FORM 2
THE PATENT ACT 1970
(39 of 1970)
&
The Patents Rules, 2003
PROVISIONAL SPECIFICATION
(See section 10 and rulel3)
1. TITLE OF THE INVENTION: "Stable Formulations for Inhalation
2. APPLICANT
(a) NAME: CIPLA LTD.
(b)NATIONALITY: Indian Company incorporated under the Indian
Companies ACT, 1956 (c) ADDRESS: 289, Bellasis Road, Mumbai Central, Mumbai - 400 008, Maharashtra, India.
3. PREAMBLE TO THE DESCRIPTION
The following specification particularly describes the invention.

Technical field:
The present invention relates to stable and novel aerosol formulations suitable for pulmonary, nasal, buccal or topical administration. It also relates to process for manufacturing the same.
Background and prior art
Drugs for treating respiratory disorders are frequently administered in oral aerosol formulations. One widely used method for dispensing such an aerosol drug formulation involves making a formulation of the drug in a liquefied gas known as a propellant. The drug may be dissolved or suspended in the propellant, or in a combination slurry-solution.
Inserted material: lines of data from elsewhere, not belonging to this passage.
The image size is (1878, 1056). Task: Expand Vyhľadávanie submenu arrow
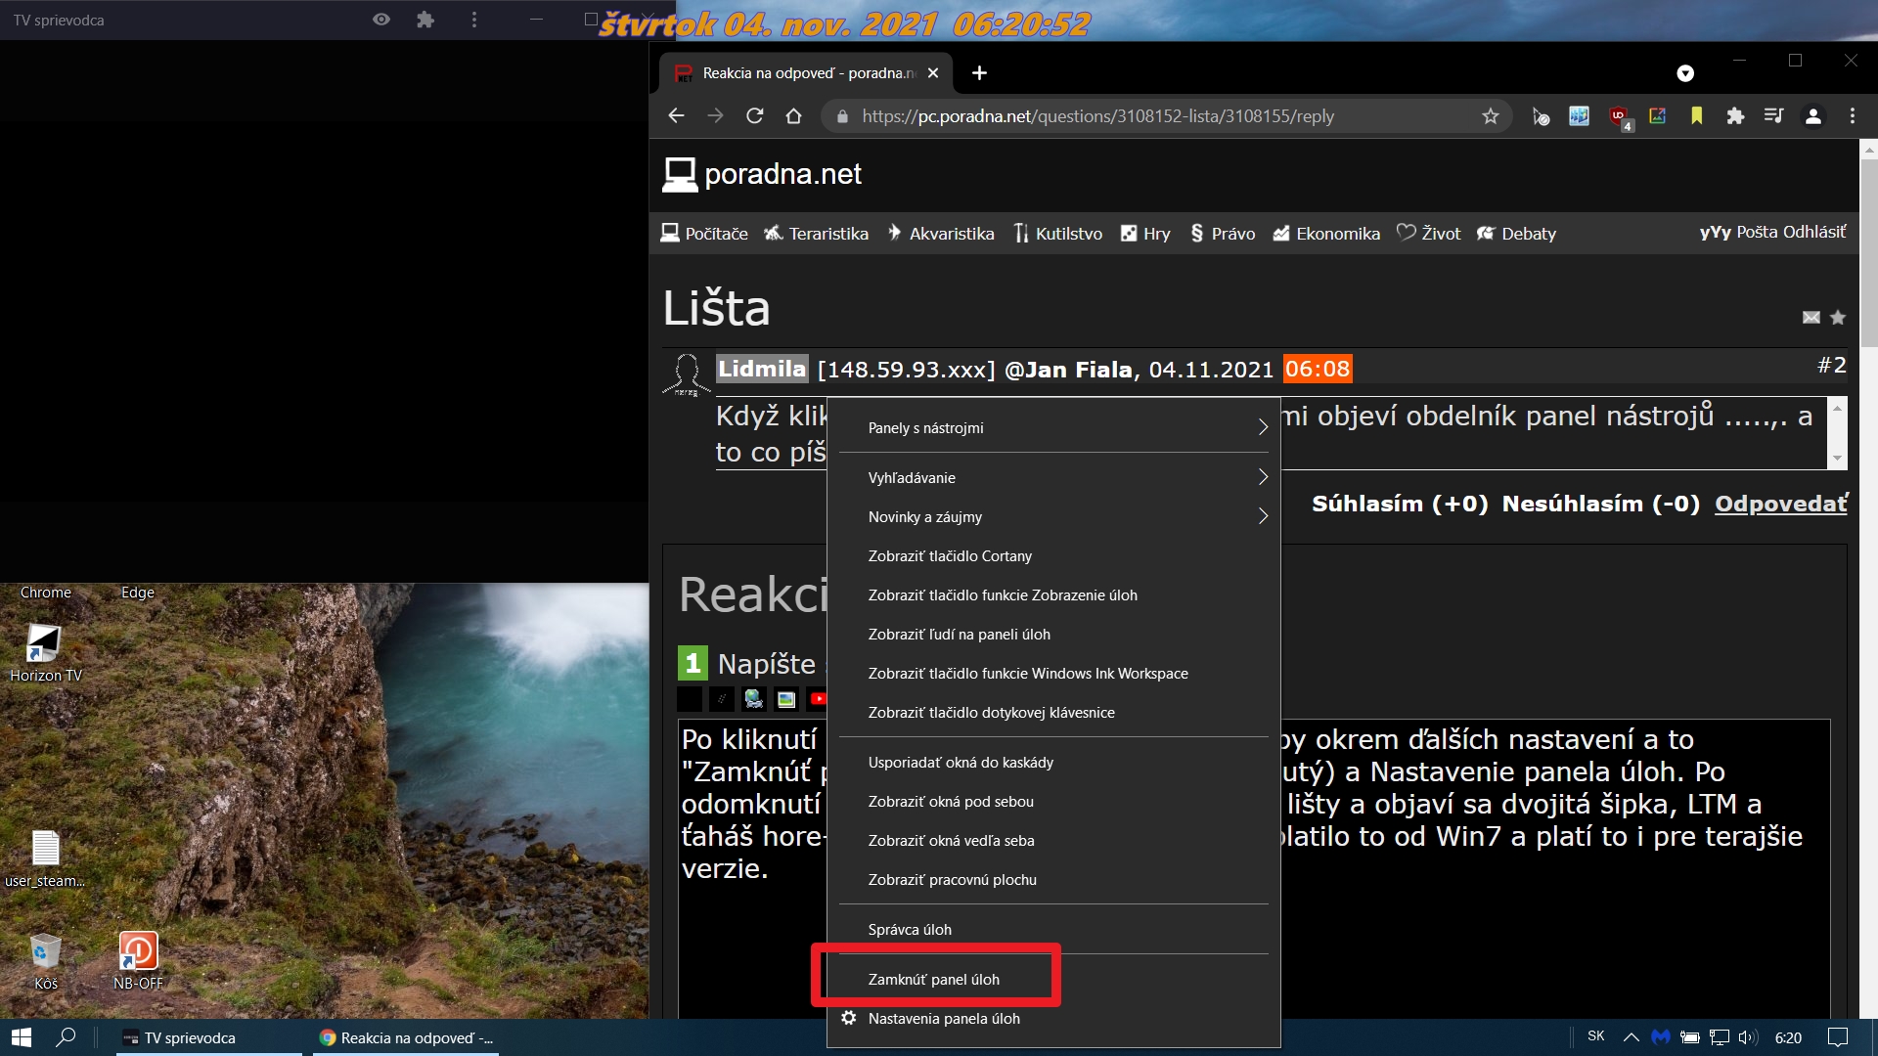pyautogui.click(x=1262, y=477)
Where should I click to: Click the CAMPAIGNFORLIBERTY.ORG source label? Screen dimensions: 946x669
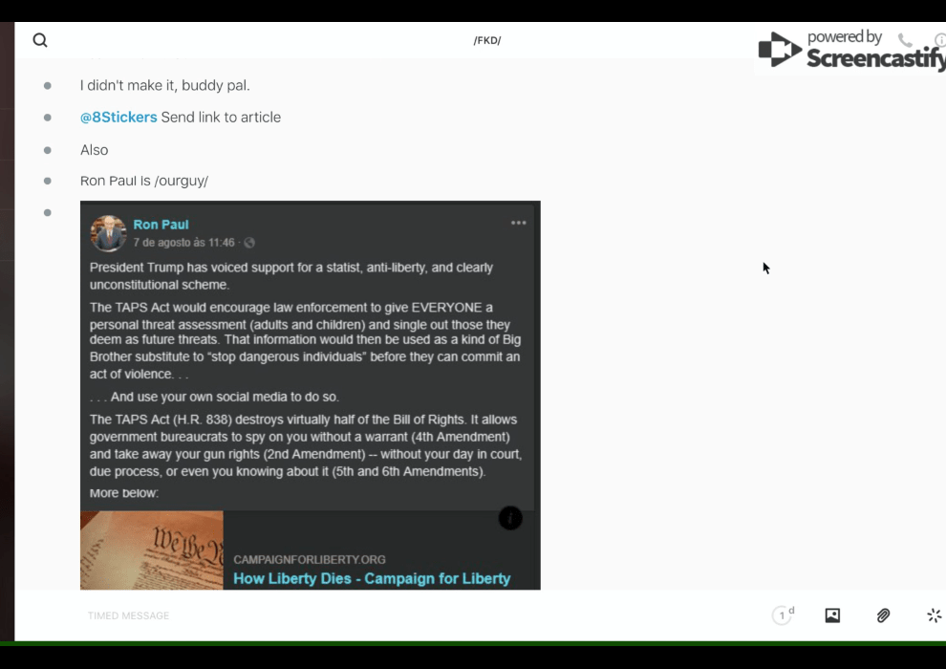point(310,559)
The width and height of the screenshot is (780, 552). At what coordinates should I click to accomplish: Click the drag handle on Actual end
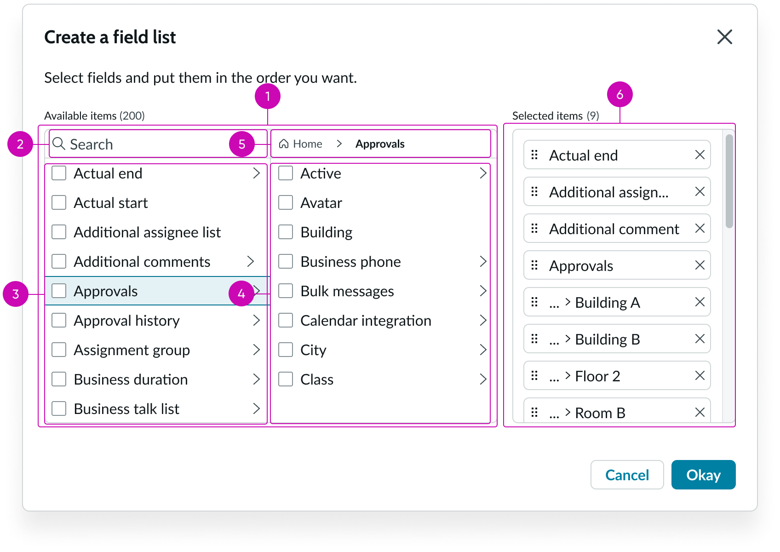[534, 155]
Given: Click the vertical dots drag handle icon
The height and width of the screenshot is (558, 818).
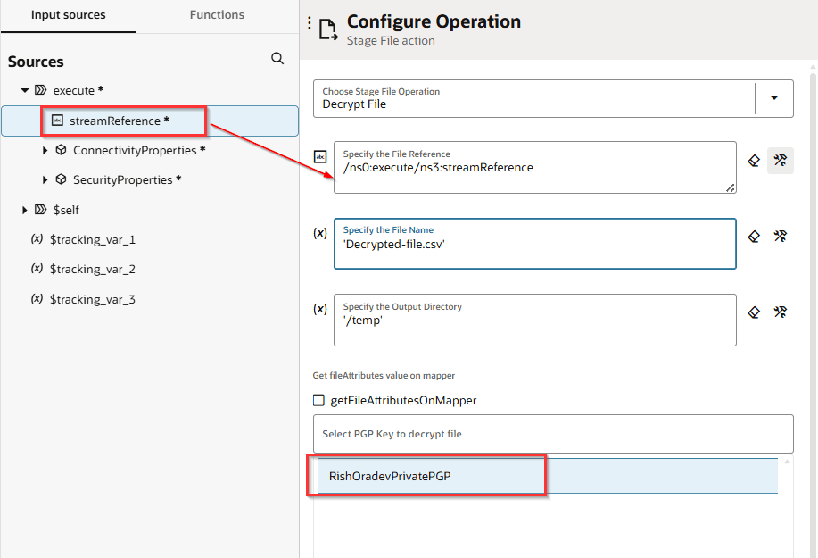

Chlorofluorocarbons (CFCs) have been used extensively as propellants in drug formulations that are delivered to patients via an MDI. However, recent scientific evidence suggests that CFCs damage the Earth's ozone layer. It is believed that ozone blocks harmful ultraviolet rays and that depletion of the ozone layer will result in the incidence of skin cancer. As a result, steps have been taken to reduce CFC production and usage, and recent recommendations have been made that CFC production be virtually discontinued and alternate ozone free propellants should be used.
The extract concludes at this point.